» ASSIGNMENT
Restate word for word the entries below, starting with the line with "Image resolution: width=1200" and continuing through the line with "Image resolution: width=784". Include both of those lines and no others.

_____

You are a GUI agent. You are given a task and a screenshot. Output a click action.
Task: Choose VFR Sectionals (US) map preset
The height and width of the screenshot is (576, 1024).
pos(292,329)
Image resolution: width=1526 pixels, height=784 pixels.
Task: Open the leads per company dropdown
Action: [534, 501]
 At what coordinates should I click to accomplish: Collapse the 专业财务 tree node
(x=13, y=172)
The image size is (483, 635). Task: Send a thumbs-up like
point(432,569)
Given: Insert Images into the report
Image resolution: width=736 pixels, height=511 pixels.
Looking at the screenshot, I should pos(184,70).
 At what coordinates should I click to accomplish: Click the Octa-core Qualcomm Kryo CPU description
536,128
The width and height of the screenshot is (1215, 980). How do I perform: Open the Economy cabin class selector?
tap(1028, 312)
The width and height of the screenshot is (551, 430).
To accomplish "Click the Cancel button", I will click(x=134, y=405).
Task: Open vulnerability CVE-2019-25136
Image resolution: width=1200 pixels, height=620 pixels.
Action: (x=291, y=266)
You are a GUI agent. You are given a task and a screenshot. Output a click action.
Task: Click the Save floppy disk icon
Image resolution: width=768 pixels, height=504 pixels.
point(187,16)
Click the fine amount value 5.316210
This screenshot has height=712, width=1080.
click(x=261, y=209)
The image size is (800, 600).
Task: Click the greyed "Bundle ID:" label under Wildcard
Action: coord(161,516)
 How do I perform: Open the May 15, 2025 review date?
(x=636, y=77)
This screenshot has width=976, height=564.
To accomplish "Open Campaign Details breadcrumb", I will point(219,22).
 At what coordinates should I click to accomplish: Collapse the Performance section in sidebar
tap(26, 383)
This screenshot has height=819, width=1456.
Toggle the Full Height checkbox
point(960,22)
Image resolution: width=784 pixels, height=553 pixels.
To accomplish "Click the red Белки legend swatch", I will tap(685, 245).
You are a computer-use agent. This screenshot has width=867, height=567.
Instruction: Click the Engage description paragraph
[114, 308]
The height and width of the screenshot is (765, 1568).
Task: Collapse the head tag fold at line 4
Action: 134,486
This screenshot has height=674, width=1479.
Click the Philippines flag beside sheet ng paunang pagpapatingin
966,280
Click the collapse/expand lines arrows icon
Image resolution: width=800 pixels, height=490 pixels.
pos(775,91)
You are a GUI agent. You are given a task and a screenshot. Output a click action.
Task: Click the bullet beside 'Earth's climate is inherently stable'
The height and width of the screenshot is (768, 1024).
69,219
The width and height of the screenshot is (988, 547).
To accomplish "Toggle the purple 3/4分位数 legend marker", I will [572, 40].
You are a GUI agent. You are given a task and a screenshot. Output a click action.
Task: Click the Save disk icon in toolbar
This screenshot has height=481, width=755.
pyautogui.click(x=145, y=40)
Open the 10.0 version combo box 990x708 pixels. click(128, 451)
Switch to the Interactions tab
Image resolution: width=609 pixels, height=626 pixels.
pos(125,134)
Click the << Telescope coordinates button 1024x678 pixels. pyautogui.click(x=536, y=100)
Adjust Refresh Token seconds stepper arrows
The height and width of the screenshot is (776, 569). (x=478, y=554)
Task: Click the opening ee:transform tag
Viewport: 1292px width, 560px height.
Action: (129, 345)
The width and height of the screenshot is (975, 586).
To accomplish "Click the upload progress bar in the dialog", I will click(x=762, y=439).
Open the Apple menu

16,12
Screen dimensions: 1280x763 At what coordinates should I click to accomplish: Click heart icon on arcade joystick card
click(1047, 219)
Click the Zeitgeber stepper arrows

_____

» EXERCISE RESPONSE
Image resolution: width=1200 pixels, height=620 pixels.
Action: (x=291, y=266)
You are a GUI agent. You are given a task and a screenshot. Output a click action.
Task: Click the Save floppy disk icon
Image resolution: width=768 pixels, height=504 pixels.
point(187,16)
Click the fine amount value 5.316210
This screenshot has height=712, width=1080.
click(x=261, y=209)
The image size is (800, 600).
Task: Click the greyed "Bundle ID:" label under Wildcard
Action: coord(161,516)
 How do I perform: Open the May 15, 2025 review date?
(x=636, y=77)
This screenshot has width=976, height=564.
To accomplish "Open Campaign Details breadcrumb", I will point(219,22).
 At what coordinates should I click to accomplish: Collapse the Performance section in sidebar
tap(26, 383)
This screenshot has height=819, width=1456.
Toggle the Full Height checkbox
point(960,22)
Image resolution: width=784 pixels, height=553 pixels.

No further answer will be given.